Records from a collection:
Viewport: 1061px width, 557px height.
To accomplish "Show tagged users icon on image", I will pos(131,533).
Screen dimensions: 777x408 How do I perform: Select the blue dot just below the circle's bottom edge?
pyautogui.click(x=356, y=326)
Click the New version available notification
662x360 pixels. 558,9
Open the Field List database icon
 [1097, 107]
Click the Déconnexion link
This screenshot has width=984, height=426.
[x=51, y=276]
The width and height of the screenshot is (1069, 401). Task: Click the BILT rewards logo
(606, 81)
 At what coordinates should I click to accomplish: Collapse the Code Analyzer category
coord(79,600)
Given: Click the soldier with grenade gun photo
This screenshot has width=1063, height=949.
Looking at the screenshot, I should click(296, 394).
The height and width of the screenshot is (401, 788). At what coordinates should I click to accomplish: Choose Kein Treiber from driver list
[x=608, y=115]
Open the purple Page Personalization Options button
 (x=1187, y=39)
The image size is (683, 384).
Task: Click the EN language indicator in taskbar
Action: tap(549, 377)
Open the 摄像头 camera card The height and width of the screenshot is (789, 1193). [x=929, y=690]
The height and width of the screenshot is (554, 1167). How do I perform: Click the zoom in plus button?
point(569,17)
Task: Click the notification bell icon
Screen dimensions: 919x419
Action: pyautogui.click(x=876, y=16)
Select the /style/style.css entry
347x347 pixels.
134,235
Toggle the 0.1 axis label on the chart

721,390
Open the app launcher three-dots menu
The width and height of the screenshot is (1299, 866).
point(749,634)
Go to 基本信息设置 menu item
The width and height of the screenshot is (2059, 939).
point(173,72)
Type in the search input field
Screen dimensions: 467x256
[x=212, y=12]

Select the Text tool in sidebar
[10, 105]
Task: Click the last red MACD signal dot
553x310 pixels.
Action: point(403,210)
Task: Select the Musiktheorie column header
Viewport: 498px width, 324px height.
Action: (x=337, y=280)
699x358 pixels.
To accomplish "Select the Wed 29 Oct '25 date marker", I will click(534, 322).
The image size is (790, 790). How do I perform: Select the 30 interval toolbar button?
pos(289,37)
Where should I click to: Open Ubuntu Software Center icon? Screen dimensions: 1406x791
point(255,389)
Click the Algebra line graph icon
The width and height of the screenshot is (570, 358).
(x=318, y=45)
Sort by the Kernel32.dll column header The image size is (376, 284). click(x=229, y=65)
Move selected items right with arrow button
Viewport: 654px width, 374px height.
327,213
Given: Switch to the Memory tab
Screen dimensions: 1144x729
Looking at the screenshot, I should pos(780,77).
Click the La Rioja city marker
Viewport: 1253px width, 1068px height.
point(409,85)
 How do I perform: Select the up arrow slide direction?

YOUR TASK: The lines you need are those containing "header"; find them in the records and copy them.

OUTPUT OF THE EXERCISE:
Task: Select the Musiktheorie column header
Sort by the Kernel32.dll column header The image size is (376, 284). click(x=229, y=65)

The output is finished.